Return every line of the data that contains the string "computer".
** Opening Source records block **
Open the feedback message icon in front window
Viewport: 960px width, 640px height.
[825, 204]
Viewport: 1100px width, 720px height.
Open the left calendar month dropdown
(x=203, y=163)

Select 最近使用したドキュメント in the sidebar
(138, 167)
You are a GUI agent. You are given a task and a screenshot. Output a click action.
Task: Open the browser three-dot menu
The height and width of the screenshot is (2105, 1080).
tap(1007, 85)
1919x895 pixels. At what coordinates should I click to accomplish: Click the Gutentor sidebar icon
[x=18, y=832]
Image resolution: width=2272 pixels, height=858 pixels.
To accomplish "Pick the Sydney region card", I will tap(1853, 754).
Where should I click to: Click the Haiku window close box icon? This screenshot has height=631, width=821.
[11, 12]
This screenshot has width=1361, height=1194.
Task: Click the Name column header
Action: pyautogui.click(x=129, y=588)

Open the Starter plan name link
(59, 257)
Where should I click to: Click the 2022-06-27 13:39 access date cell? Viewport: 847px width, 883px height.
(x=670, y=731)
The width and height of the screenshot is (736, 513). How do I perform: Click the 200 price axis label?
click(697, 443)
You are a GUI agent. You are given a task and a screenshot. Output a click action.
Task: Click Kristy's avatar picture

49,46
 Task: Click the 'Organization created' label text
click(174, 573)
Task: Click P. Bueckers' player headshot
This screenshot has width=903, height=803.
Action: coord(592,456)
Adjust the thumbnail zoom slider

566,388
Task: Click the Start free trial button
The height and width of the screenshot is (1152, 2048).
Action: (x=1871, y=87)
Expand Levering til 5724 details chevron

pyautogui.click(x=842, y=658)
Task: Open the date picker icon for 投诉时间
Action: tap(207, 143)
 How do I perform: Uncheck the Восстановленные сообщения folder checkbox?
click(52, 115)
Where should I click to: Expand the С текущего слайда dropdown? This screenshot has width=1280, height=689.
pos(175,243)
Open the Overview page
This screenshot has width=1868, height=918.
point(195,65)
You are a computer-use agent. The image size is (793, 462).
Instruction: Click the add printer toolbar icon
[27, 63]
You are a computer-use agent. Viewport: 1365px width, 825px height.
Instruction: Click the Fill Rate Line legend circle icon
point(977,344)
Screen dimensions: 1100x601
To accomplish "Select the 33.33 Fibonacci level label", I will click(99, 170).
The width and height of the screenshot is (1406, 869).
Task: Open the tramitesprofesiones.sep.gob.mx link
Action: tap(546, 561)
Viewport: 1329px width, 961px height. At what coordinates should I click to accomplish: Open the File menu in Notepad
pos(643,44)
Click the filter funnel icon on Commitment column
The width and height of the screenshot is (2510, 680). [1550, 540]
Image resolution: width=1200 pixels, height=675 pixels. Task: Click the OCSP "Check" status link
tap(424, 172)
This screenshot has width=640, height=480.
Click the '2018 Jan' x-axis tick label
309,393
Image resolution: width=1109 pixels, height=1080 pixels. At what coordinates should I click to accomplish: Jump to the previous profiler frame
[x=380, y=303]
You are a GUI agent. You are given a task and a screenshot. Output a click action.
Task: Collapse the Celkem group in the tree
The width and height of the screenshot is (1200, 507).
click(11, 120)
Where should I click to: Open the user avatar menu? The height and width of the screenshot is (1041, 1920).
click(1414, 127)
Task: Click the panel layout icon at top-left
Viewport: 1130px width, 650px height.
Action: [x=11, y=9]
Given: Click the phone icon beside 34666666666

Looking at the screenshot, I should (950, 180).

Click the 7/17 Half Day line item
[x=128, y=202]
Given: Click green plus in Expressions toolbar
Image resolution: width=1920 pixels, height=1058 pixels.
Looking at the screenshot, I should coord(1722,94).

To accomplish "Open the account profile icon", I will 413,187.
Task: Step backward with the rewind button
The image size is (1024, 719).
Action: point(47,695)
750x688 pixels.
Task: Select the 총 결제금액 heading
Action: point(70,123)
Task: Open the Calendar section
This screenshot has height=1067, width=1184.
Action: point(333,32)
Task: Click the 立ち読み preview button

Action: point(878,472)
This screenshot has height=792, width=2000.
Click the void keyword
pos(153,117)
** Closing Source records block **
## Solution to the exercise
You are a computer-use agent. The image size is (793, 462).
You are a computer-use agent. Viewport: 1365px width, 825px height.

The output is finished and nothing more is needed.